The forum drama has undoubtedly been better than any Dragon Age or Mass Effect game.
Origins is my favourite of the lot, but I think a lot of that comes down to good timing. At the time, classical non-action RPGs were on the heavy decline outside of niche games like the Drakensang games or one man indie developers like Spideweb Studios.
The issue is that since Origins came out, there was probably a fundamental misunderstanding of what made Dragon Age successful (a modernisation of the classic RPG formula at the AAA level, in a market hungry for them). To my mind, there was this notion within the company that the writing and story of BioWare was the root cause for it's success, because BioWare's "always been good at stories". Which led to Dragon Age 2 and DA:I.
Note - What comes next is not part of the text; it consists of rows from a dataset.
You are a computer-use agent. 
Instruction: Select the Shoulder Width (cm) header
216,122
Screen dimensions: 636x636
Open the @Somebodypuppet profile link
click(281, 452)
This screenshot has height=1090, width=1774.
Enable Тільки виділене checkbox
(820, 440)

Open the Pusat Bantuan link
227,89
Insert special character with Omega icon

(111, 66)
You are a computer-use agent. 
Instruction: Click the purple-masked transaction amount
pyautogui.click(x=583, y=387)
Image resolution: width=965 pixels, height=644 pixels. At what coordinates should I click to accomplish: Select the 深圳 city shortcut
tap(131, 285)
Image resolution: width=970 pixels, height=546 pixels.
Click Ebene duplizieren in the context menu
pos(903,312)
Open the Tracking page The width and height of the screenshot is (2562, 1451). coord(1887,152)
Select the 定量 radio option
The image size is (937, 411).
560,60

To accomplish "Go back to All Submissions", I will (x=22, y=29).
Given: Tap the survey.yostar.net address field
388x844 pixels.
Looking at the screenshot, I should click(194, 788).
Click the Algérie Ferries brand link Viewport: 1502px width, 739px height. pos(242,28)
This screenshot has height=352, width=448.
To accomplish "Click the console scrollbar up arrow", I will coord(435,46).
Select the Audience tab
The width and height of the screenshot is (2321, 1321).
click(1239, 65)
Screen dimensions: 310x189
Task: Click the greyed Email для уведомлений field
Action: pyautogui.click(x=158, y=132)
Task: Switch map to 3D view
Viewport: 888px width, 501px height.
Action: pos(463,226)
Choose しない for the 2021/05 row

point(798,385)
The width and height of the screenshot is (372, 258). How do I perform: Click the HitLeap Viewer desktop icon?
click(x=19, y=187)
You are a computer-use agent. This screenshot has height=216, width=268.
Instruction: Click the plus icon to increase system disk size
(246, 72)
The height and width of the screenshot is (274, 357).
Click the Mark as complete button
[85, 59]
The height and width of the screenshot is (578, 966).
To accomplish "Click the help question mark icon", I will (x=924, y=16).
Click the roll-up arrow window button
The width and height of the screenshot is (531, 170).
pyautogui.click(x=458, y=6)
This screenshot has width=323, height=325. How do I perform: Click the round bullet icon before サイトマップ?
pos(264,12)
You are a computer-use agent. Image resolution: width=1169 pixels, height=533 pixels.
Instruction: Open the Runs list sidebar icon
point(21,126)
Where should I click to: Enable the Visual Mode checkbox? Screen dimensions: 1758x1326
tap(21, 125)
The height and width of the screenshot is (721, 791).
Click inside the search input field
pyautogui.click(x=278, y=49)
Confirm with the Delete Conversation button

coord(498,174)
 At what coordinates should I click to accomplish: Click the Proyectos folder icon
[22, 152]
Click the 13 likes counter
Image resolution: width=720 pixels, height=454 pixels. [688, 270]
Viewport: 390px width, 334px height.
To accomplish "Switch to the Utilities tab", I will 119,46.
Now I'm not saying DA:I is disastrous or anything like that, but there seems to be an inordinate amount of pressure on BioWare's writing team to mask an otherwise disjointed and somewhat aimless experience. The series has kind of lost it's anchoring goal beyond continuation of the story, and DA:I looks rather like Guild Wars 2 with fancy cinematics and permanent companions.
I don't know. I mean, say what you will about Mass Effect, but the overarching design goal with regards to the player experience and the ways to accomplish that have always been set in one direction. Whereas Dragon Age is all over the place and doesn't know what kind of experience it wants to give to players, beyond snappy character dialog, sex jokes, and "the story". It all feels kind of aimless.
So even though I liked Origins the most by far, I'd have to side with Mass Effect. Even if you don't like how it turned out story-wise, you can't deny that the player experience became more refined and fine tuned in a way where you can see the progression between games.
For what it's worth, this isn't just a BioWare issue, it's something plaguing studios like Piranha Bytes too.